Another iteration on random freezes

lncrz · 2020-02-15 20:14:35

Hello,

I am experiencing issues related to the ones described there :
https://bbs.archlinux.org/viewtopic.php?id=236686 (reports for Baytrail/Skylake/Broadwell processors)
https://bbs.archlinux.org/viewtopic.php?id=245608 (reports for AMD Ryzen processors)

Error description:
- The system will freeze randomly, usually a few seconds after boot, or after a few keypresses.
- As in the related issues, the system won't react to anything, only hard reset will work. While hanging, the display does not update anymore and any music that was playing will start looping the same 2 seconds or so. The caps lock key will start blinking, indicating a kernel panic.
- Unlike the related issues, the freeze happens very fast, so that I will not be able to input anything significant after login.
- Booting with "emergency" kernel parameter will result in a stable system. Booting with "rescue" will not.
- Setting intel_idle.max_cstate=0 (or 1) will not fix the problem.
- The journal does not seem to contain any relevant information, much like what is described in the related topics.

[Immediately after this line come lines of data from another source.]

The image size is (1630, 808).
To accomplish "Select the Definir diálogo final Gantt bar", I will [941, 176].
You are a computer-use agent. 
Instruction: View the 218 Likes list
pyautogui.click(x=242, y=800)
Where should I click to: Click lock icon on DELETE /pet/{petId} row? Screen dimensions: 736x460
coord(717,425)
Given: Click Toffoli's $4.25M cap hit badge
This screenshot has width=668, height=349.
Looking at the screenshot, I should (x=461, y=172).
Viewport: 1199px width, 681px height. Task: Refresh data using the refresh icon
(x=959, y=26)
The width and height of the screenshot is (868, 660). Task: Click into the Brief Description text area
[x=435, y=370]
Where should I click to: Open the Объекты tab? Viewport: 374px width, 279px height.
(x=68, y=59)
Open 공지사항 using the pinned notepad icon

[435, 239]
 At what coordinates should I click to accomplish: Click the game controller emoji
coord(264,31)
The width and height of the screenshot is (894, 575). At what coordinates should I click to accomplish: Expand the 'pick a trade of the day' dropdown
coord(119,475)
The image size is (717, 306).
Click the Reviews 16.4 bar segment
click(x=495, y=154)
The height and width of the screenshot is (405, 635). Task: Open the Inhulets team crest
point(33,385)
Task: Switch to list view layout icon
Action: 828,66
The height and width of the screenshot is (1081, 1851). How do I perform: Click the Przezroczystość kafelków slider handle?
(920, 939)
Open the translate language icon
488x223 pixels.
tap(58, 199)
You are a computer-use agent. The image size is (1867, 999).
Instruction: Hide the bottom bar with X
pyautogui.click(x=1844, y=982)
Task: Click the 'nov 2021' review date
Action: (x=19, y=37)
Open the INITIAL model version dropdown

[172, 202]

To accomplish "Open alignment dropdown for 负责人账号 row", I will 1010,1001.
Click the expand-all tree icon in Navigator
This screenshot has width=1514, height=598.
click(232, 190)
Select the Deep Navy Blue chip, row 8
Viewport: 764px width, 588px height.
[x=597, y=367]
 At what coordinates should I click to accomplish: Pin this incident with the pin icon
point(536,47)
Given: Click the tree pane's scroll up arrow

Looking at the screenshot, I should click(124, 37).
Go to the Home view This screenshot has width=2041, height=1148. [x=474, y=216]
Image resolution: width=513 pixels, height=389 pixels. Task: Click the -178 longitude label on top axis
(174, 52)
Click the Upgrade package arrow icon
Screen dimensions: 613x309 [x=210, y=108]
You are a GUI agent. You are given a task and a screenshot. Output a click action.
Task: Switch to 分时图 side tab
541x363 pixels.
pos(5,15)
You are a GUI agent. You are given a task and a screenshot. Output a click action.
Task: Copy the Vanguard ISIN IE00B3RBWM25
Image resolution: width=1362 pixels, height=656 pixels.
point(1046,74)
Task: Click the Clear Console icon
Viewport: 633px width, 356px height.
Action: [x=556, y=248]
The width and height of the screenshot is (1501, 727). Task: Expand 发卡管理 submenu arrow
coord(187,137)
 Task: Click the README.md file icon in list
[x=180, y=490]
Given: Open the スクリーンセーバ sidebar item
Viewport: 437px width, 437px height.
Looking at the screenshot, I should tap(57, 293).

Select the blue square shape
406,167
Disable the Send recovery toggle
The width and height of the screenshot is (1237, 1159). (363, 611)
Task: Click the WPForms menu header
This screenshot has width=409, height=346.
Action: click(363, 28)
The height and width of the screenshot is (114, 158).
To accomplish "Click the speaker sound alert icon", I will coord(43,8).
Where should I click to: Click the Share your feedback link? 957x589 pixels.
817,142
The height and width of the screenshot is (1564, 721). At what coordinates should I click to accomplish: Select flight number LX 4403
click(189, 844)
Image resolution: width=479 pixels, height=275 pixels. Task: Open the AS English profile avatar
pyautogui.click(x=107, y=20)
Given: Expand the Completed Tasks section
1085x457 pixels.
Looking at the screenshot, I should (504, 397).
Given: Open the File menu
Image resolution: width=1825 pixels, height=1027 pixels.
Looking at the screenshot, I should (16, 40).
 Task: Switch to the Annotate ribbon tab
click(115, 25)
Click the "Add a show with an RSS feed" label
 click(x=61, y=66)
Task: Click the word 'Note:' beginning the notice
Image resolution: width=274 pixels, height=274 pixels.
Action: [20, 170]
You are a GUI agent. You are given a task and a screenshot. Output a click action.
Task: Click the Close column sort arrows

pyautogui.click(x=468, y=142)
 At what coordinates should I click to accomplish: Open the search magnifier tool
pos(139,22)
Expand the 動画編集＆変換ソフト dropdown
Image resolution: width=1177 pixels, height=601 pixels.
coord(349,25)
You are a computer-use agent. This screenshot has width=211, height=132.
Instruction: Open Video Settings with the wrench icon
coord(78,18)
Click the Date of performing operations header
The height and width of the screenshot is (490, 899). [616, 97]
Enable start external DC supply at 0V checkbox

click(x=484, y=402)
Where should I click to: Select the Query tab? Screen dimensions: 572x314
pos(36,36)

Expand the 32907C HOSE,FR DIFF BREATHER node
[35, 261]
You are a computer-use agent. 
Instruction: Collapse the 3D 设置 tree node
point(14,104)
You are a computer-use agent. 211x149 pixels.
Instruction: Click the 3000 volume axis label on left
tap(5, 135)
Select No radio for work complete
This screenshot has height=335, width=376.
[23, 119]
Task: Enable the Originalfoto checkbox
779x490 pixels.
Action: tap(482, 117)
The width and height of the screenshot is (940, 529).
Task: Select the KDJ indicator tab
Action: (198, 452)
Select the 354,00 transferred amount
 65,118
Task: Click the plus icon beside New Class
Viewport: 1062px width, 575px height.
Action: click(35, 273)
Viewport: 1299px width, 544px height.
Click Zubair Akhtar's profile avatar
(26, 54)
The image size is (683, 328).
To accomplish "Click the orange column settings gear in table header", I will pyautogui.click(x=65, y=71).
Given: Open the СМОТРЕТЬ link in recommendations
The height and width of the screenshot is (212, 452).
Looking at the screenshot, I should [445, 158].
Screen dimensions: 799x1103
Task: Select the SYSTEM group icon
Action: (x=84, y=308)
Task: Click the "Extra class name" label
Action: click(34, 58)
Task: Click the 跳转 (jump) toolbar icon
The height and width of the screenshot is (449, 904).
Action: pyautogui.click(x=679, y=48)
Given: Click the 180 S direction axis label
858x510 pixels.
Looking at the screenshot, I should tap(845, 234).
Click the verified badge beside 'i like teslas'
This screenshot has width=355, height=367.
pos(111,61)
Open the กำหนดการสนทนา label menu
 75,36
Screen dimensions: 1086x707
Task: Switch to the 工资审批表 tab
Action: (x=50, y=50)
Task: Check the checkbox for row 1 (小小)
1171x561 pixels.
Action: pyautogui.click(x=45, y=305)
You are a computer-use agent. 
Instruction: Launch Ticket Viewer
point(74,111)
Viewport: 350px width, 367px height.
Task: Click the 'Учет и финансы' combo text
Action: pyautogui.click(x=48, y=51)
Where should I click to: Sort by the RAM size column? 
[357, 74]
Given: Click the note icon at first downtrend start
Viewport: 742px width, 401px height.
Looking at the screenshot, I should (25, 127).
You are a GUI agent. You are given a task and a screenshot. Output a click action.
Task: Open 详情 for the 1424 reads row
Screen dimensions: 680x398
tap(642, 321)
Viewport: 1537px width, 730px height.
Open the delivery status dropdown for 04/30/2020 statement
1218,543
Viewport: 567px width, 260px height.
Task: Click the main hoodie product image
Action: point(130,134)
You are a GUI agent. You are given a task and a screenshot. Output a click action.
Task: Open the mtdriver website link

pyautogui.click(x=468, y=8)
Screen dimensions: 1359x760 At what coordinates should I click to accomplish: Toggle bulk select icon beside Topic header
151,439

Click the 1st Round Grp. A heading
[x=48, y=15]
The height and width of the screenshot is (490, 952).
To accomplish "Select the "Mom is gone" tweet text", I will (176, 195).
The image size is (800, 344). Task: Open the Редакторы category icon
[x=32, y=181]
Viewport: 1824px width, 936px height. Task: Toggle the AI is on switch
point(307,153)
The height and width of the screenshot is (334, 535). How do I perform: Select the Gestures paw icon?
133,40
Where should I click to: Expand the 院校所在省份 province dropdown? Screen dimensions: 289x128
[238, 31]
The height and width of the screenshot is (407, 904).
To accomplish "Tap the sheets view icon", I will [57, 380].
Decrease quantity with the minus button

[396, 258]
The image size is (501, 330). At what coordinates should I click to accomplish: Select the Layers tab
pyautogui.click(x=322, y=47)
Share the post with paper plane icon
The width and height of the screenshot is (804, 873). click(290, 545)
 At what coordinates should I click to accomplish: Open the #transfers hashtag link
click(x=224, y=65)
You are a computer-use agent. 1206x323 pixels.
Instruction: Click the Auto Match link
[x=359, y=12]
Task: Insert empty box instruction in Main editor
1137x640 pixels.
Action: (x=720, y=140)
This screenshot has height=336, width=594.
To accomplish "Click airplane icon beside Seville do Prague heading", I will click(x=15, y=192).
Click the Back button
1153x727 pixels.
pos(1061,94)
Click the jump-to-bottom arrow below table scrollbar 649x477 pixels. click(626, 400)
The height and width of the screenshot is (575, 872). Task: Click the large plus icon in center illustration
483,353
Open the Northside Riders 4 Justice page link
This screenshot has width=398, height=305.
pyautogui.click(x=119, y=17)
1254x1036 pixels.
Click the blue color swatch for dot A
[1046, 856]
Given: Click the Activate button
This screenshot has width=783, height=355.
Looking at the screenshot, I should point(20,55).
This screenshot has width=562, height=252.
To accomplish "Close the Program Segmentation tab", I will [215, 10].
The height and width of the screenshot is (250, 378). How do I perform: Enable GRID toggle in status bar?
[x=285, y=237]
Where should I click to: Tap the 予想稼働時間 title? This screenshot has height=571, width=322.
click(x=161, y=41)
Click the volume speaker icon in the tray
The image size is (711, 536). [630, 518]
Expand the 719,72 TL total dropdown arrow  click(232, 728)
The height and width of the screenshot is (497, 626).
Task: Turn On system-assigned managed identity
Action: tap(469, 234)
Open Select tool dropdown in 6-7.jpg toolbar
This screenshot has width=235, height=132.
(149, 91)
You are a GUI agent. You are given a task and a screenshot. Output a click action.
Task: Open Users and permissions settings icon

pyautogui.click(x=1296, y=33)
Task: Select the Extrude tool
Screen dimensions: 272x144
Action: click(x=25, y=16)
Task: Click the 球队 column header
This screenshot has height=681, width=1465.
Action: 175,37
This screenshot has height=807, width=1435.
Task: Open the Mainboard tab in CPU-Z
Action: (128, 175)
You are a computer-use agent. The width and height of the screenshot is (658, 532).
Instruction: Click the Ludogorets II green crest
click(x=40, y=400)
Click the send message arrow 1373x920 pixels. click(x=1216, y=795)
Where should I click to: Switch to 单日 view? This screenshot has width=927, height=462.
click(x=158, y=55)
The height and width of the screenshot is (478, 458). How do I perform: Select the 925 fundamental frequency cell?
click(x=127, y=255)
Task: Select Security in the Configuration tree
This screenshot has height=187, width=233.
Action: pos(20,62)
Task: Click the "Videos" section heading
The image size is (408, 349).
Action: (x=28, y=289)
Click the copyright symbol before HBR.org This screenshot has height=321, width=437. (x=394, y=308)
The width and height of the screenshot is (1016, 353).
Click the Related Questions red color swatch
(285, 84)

However, since I am only able to use it in emergency shell, it is a bit difficult for me to reproduce the contents here.

System information:
- Laptop model: DELL Latitude 7480.
- CPU: Intel Corporation Xeon E3-1200 v6/7th Gen Core Processor (Kaby lake-based, if I understand correctly).
- Intel ucode is updated normally.
- My system is pretty much vanilla Arch, no tweaking was made.

Some history:
- With kernel 4.X I only had random freezes on suspend, that I could fix by disabling suspend.
- With kernel 5.1 I had random freezes exactly similar to the ones described in related threads (would happen after a few minutes to a few hours of uptime). Setting intel_idle.max_cstate=0 did fix the problem.
- Out of laziness, I downgraded to kernel 4.20 (iirc) and kept it like this until today.
- With kernel 5.5 (as of now) freezes will happen much faster and will not be fixed by disabling intel_idle.

Some observations:
- If my laptop is plugged in a DELL docking station (and *not* to a regular power outlet), then no freezes will occur at all. This also fixed the problems with the earlier kernel versions.
- Booting in emergency shell does show the following error message after a few seconds:

pcieport 0000:00:1c.4: AER: PCIe Bus Error: severity=Corrected, type=Physical Layer, (Receiver ID)
pcieport 0000:00:1c.4: AER:   device [8086:9d14] error status/mask=00000001/00002000
pcieport 0000:00:1c.4: AER:    [ 0] RxErr                    (First)
pcieport 0000:00:1c.4: can't change power state from D3cold to D0 (config space inaccessible)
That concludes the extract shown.